The overseas investors told Shoes of Prey the business had to move to the US or Europe to secure the investment, but Fox says that because Shoes of Prey already has its team in Australia and he likes doing business in Australia he and his co-founder decided not to make the move.
Fox says there are not a huge number of investors in Australia looking to do technology investments around the size of Shoes of Prey so he ended up talking to “all of them” and got nine different investors to put money in.
Shoes of Prey found the investors through both founders’ networks and by talking to people in the investment community.
“It was like herding cats because none of the investors we were talking to wanted to do the whole$3 million so we had to get a group of them together all at the same time and all comfortable with the terms, although the investors did help out with it,” he says.

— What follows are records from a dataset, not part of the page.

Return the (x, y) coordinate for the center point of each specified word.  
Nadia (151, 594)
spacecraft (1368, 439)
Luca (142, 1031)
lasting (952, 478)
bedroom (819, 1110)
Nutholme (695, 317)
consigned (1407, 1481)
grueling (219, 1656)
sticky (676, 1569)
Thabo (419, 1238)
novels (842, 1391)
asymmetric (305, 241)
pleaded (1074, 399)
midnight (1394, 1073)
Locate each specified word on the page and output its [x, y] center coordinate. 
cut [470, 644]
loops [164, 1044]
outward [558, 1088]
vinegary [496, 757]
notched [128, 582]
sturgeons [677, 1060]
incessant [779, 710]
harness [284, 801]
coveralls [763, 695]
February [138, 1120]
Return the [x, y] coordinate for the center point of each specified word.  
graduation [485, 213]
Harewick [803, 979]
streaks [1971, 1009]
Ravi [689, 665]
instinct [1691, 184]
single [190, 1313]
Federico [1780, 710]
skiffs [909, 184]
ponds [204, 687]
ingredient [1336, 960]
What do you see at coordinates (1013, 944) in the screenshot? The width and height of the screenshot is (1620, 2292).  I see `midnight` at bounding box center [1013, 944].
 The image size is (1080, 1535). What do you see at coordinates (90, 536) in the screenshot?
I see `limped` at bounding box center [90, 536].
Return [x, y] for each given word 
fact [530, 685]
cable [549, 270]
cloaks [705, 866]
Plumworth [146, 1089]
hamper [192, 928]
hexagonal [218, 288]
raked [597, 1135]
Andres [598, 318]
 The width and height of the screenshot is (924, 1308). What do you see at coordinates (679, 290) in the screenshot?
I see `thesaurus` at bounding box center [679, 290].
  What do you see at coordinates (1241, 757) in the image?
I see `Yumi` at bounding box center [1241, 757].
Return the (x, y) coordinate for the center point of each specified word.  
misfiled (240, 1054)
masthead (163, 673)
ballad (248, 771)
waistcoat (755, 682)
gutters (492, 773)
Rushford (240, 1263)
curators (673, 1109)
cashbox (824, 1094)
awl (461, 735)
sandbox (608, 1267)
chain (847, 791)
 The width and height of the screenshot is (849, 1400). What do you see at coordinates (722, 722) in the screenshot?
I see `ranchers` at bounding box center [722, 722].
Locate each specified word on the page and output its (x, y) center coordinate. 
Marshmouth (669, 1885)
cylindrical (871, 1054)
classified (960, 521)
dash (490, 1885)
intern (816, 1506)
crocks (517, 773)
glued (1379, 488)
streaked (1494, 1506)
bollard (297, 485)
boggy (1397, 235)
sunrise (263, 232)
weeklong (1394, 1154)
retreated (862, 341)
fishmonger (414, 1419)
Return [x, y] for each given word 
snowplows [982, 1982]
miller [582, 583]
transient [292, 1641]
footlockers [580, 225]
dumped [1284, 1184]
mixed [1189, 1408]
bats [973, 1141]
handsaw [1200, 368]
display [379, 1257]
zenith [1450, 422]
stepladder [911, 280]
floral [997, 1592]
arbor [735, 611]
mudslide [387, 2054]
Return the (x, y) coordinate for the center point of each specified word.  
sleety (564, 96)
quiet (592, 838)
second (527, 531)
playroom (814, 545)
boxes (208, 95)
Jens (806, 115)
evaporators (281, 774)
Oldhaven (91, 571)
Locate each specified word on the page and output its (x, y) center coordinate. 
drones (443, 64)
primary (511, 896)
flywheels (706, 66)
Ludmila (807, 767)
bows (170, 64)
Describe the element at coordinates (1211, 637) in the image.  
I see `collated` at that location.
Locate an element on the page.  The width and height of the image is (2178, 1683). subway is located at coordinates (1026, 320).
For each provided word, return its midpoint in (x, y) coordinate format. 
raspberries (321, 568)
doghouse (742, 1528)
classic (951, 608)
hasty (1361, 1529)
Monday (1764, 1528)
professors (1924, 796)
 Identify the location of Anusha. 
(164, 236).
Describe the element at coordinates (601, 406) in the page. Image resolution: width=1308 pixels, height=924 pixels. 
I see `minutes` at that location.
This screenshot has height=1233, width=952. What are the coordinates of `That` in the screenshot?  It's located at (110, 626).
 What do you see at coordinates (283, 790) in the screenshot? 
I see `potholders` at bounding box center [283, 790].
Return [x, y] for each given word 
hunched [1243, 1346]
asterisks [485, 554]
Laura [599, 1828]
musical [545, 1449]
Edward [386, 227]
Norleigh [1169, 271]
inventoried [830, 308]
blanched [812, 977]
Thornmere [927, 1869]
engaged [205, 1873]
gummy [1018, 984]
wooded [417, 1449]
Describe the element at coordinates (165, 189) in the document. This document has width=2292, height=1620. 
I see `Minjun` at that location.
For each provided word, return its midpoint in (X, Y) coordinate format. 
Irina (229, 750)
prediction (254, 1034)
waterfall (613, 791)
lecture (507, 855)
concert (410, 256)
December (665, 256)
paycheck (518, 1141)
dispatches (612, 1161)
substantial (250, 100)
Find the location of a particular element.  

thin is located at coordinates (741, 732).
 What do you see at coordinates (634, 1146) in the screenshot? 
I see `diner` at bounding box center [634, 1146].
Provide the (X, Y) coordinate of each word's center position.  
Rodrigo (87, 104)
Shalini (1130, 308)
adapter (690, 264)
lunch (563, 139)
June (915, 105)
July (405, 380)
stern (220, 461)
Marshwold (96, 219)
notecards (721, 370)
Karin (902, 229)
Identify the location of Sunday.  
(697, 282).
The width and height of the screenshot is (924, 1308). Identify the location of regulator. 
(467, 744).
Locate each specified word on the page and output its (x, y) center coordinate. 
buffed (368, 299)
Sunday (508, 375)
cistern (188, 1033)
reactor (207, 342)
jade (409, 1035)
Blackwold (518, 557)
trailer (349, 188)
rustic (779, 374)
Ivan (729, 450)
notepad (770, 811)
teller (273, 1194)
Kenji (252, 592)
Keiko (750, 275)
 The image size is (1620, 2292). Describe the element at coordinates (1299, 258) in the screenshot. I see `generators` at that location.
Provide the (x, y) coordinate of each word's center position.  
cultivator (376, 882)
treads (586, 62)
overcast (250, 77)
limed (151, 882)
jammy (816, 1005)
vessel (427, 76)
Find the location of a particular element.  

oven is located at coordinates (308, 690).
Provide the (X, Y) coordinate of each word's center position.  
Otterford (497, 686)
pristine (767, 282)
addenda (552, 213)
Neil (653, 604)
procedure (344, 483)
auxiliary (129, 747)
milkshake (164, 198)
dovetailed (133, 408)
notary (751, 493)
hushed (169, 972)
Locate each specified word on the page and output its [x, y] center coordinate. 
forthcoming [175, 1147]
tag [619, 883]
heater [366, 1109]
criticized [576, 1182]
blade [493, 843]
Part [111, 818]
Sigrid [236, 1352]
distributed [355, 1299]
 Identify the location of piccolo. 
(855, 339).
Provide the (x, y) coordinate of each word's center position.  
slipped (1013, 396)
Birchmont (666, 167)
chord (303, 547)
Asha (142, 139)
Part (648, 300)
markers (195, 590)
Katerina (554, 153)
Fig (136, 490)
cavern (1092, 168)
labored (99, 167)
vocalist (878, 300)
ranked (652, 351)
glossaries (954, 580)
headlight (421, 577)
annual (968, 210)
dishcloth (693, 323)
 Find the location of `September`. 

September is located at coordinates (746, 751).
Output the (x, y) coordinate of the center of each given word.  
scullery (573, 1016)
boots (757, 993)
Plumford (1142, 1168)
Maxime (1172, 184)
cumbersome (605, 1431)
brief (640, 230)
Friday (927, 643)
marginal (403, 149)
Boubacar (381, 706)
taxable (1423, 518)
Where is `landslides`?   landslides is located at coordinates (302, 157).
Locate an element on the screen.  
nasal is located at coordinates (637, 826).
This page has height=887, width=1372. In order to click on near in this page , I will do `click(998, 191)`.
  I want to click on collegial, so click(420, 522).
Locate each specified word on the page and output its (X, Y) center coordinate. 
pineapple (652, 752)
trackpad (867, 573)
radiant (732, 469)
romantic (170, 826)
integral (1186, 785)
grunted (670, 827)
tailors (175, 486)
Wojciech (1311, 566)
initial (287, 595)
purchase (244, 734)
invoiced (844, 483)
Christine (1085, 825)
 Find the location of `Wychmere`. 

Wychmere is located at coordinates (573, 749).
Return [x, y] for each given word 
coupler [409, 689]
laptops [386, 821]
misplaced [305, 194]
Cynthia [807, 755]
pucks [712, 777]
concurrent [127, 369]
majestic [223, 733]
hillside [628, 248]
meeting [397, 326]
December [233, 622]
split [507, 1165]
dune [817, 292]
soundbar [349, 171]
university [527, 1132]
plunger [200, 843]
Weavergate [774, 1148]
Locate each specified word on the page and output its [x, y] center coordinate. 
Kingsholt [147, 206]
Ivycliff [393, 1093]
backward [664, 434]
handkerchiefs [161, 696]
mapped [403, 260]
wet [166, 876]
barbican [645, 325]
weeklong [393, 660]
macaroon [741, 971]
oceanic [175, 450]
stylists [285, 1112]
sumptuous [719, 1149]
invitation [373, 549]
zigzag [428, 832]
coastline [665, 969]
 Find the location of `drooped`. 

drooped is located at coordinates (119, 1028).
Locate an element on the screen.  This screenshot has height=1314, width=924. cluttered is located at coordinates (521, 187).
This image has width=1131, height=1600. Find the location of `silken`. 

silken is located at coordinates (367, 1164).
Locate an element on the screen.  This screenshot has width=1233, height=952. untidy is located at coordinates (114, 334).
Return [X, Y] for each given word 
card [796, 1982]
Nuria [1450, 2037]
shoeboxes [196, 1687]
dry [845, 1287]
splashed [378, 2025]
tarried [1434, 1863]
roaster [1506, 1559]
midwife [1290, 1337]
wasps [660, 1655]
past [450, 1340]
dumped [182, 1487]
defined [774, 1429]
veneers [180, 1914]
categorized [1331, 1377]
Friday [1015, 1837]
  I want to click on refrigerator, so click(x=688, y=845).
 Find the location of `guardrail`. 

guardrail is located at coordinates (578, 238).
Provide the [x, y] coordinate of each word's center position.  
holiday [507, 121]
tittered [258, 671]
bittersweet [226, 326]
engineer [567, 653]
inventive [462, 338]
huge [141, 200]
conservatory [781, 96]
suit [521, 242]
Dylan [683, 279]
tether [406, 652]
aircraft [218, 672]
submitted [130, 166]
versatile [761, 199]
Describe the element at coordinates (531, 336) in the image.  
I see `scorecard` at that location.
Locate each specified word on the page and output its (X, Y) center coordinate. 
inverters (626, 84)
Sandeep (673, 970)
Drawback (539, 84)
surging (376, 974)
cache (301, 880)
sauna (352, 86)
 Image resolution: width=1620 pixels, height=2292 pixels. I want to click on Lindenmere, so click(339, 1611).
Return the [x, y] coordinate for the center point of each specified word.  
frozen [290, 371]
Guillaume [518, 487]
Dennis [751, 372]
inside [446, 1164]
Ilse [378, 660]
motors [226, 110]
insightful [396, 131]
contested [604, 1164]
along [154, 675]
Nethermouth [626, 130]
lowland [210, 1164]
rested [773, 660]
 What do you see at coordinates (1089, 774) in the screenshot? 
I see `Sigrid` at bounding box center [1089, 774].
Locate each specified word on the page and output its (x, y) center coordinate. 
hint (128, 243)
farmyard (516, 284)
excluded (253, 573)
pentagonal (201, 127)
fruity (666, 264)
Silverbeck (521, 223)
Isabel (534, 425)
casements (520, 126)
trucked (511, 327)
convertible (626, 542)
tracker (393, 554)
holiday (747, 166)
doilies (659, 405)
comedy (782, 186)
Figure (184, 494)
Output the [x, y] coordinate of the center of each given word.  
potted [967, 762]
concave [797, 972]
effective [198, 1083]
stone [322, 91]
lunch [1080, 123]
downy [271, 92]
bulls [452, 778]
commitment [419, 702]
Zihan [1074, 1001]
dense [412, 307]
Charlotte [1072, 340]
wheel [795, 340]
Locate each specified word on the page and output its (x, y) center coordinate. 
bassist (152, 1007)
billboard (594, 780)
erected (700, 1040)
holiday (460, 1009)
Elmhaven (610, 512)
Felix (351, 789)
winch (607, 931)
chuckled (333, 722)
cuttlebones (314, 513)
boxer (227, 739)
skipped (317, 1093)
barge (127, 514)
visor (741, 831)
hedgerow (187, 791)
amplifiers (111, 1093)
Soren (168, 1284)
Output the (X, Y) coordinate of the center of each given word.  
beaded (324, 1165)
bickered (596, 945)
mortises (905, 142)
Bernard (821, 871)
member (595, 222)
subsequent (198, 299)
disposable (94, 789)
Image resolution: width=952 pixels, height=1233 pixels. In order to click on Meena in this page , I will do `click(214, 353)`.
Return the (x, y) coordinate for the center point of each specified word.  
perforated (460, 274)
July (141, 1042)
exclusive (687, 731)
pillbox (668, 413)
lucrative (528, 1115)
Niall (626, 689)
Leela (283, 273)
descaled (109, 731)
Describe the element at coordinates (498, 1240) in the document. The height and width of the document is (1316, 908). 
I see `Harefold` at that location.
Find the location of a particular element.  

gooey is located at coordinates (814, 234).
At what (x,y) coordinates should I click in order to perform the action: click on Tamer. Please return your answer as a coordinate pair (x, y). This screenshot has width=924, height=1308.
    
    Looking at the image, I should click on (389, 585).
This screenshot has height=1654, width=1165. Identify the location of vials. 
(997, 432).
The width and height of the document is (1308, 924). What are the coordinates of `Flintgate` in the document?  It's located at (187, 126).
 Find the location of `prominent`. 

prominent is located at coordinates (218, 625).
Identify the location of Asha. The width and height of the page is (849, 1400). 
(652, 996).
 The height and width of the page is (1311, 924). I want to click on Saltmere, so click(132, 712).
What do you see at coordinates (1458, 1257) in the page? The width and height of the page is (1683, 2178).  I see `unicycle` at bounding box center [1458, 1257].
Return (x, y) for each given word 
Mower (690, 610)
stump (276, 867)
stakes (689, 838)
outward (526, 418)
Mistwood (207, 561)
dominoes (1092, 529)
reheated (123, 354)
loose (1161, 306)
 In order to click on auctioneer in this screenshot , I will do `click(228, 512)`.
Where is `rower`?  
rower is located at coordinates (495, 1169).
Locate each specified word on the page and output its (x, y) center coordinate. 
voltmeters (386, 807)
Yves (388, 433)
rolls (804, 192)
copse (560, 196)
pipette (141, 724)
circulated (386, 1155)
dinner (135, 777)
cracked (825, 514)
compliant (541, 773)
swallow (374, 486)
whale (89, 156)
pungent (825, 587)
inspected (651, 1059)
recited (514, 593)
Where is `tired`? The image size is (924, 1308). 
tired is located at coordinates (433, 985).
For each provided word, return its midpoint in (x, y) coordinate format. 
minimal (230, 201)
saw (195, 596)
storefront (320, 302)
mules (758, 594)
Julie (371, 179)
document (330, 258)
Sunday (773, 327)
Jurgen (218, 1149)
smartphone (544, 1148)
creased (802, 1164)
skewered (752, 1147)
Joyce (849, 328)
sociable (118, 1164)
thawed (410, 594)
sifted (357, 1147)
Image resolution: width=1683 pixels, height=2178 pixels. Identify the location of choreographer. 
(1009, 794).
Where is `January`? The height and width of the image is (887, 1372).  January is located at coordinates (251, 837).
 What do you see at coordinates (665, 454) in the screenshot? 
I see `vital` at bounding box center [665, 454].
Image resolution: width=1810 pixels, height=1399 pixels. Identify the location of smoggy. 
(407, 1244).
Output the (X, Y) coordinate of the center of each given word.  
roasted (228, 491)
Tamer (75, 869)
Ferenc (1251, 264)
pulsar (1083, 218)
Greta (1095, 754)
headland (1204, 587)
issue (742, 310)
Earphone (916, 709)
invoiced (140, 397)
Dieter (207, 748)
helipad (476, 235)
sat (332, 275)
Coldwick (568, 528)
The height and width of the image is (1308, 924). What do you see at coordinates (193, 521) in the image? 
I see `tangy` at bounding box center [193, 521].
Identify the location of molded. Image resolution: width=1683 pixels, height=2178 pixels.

“Having to get everyone to say yes at the same time was a bit of a marathon process.”
PageUp: “We wanted to tap into experience”
Melbourne-based software company PageUp People managed to secure a $US10 million investment from a US private equity firm to drive its international expansion last month.
PageUp, which specialises in tracking the performance of workers, secured the investment from Accel-KKR after months of negotiations.
Chief executive Karen Cariss told SmartCompany she specifically targeted the United States to fund raise and didn’t seek to raise capital from the Australian market.
“My view was that because our predominant support that we were looking for was to underpin our global growth, we wanted to tap into the experience of the US investment market to deliver to that,” she says.
“We went out to the investment community in America…about six months ago and met with 20 firms and then shortlisted that to firms we had deeper conversations with.”
Cariss says the US investment community is well established and there was a wealth of experience there that Page Up could tap into.
She says it was not necessarily more difficult to raise funds in Australia, although Australia does offer a “far less travelled path with a smaller market”.
Cariss says PageUp went with Accel-KKR because of the firm’s experience and the partnership approach it offered.
“Accel-KKR have a good cultural fit to us and focuses solely on technology firms, so it has a lot of experience investing in our area and strong networks that will add a lot of value after the capital injection,” she says.